Have you made recordings with your ensembles? Do they attend musical competitions? Do any of your players play with local, national or international ensembles? (5 points)

Do you have a culture where music making is normal and wide-spread in your school? Does every child play? (5 points)

Is your school a leader for other schools in your local area? Have you put on a music conference at your school? (5 points)

Do you lend out instruments to children so they can practice at home? (5 points)

Do you have an Orff ensemble of bass, alto and soprano xylophones and metalophones? (5 points)

Are your music teachers having excellent quality training and training other teachers themselves? (5 points)

Do you have recordings of every child and how they have improved over time in your school? (5 points)

Do your children perform to the highest of standards for their age and ability?

Can all children read music fluently? (5 points)

Can your children compose music using a notation package? Can they use a sequencer? (5 points)

Does your school have an excellent reputation for music? (5 points)

If you have over 70 points, give your school the Gold Award.

Initial Instrument List

If I had to start a Primary Music department up from scratch with a very generous budget this is what I would get:

Piano, drums and guitars

  1. Electric Piano – essential for teaching
  2. Drum Kit – get a normal size kit, not a kiddy one
  3. Bass guitar – and a bass amp.  Not any amp, it must be a bass amp.
  4. Electric guitar – and an amp.

RECORDED DATA:
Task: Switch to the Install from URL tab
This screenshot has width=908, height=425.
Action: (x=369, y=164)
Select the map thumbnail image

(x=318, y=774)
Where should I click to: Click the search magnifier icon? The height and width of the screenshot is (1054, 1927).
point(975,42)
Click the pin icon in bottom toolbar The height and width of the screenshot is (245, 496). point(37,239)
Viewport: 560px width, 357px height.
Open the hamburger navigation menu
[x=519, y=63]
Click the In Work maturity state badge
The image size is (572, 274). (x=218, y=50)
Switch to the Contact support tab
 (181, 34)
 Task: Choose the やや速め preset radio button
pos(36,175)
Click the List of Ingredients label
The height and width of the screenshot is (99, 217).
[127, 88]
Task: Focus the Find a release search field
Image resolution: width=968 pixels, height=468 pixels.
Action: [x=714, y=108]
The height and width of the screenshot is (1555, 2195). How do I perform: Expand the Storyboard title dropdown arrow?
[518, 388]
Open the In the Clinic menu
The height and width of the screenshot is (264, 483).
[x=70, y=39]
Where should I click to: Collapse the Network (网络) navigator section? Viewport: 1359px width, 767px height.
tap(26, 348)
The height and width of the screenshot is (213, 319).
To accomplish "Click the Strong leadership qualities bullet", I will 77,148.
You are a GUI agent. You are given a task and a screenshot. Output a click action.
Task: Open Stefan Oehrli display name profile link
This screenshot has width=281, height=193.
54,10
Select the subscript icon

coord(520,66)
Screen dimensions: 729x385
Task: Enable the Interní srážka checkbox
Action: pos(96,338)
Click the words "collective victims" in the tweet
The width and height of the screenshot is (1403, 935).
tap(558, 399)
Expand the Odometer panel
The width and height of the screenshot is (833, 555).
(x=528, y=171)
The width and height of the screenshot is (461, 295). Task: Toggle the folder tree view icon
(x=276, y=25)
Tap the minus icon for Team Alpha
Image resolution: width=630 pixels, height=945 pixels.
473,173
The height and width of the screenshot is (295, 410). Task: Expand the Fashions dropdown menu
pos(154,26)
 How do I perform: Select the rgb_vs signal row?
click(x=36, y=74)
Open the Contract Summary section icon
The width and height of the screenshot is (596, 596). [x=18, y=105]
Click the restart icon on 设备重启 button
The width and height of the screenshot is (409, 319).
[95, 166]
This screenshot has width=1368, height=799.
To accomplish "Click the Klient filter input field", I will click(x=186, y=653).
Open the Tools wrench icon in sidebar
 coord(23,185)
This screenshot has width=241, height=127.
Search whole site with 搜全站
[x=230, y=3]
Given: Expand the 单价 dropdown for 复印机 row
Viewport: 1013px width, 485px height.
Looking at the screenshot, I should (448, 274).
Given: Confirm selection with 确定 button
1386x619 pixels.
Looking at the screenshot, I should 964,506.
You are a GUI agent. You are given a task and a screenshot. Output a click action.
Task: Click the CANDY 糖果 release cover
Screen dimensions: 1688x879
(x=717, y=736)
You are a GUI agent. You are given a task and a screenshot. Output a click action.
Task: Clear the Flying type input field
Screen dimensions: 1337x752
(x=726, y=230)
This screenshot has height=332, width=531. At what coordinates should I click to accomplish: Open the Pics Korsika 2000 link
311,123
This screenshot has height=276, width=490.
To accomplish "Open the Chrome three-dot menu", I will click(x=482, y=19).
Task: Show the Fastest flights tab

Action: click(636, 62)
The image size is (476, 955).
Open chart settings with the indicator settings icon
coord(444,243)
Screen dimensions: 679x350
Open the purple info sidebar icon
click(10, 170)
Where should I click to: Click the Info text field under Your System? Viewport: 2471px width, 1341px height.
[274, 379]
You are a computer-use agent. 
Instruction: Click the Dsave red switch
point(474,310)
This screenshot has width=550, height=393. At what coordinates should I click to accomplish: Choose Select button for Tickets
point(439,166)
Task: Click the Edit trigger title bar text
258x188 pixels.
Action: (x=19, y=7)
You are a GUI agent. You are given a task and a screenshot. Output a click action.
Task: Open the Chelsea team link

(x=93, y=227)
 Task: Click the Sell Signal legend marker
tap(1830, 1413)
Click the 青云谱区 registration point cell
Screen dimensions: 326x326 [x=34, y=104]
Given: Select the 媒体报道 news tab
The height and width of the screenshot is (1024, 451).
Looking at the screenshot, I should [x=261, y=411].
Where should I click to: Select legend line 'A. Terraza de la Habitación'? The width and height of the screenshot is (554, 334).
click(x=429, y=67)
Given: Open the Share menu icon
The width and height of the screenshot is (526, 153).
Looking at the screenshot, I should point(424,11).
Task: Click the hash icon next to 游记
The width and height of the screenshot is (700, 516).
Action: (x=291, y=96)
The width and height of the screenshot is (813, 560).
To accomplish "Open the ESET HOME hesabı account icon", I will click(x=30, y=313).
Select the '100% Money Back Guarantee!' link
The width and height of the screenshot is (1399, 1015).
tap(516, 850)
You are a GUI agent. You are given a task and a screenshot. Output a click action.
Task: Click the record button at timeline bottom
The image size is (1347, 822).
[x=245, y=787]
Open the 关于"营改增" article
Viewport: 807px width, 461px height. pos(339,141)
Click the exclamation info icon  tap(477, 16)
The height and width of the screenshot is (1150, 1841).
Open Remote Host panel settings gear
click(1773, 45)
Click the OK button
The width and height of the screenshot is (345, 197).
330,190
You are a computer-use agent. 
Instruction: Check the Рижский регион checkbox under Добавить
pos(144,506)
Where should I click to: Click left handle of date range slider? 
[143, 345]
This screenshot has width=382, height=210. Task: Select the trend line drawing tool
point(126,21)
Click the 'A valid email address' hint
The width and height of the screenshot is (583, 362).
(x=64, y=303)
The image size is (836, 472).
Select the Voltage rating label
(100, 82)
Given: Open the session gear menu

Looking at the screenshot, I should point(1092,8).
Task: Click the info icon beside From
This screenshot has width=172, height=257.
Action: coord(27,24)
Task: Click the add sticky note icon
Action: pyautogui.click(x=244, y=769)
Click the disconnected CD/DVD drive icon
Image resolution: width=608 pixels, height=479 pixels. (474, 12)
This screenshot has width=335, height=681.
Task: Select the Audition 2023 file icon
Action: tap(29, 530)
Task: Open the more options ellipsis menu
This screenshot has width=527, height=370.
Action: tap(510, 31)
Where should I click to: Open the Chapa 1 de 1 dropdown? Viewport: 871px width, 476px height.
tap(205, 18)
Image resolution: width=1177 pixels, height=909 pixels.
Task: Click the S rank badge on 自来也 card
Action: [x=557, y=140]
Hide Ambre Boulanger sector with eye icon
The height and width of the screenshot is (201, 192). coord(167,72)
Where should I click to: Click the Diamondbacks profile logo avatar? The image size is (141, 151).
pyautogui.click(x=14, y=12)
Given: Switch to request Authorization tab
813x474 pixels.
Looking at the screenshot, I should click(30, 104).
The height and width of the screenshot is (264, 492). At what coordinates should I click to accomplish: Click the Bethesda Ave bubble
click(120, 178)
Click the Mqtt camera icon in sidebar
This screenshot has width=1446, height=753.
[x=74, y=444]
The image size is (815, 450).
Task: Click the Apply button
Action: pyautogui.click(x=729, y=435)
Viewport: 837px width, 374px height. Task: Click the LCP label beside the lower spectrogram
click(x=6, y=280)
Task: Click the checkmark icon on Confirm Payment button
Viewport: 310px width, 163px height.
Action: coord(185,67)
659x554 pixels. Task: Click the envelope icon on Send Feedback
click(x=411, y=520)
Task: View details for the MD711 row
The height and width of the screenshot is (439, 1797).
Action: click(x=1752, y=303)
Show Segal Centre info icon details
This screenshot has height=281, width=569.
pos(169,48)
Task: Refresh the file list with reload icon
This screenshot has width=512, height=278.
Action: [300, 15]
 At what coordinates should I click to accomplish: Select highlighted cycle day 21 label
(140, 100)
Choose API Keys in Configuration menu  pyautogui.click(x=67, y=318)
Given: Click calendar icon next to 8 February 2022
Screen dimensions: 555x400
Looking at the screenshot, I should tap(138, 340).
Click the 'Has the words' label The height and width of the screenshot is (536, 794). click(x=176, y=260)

WHAT YOU NEED TO DO:
(a) In the music checklist, how many points must a school exceed to receive the Gold Award?
(b) From the entries, copy the lines word for word, starting at the line that contains "Task: View details for the MD711 row" and ending after the line that contains "Looking at the screenshot, I should tap(138, 340).".
The music checklist and the entries are unrelated to each other.

REPLIES:
(a) A school must exceed 70 points.

(b)
Task: View details for the MD711 row
The height and width of the screenshot is (439, 1797).
Action: click(x=1752, y=303)
Show Segal Centre info icon details
This screenshot has height=281, width=569.
pos(169,48)
Task: Refresh the file list with reload icon
This screenshot has width=512, height=278.
Action: [300, 15]
 At what coordinates should I click to accomplish: Select highlighted cycle day 21 label
(140, 100)
Choose API Keys in Configuration menu  pyautogui.click(x=67, y=318)
Given: Click calendar icon next to 8 February 2022
Screen dimensions: 555x400
Looking at the screenshot, I should tap(138, 340).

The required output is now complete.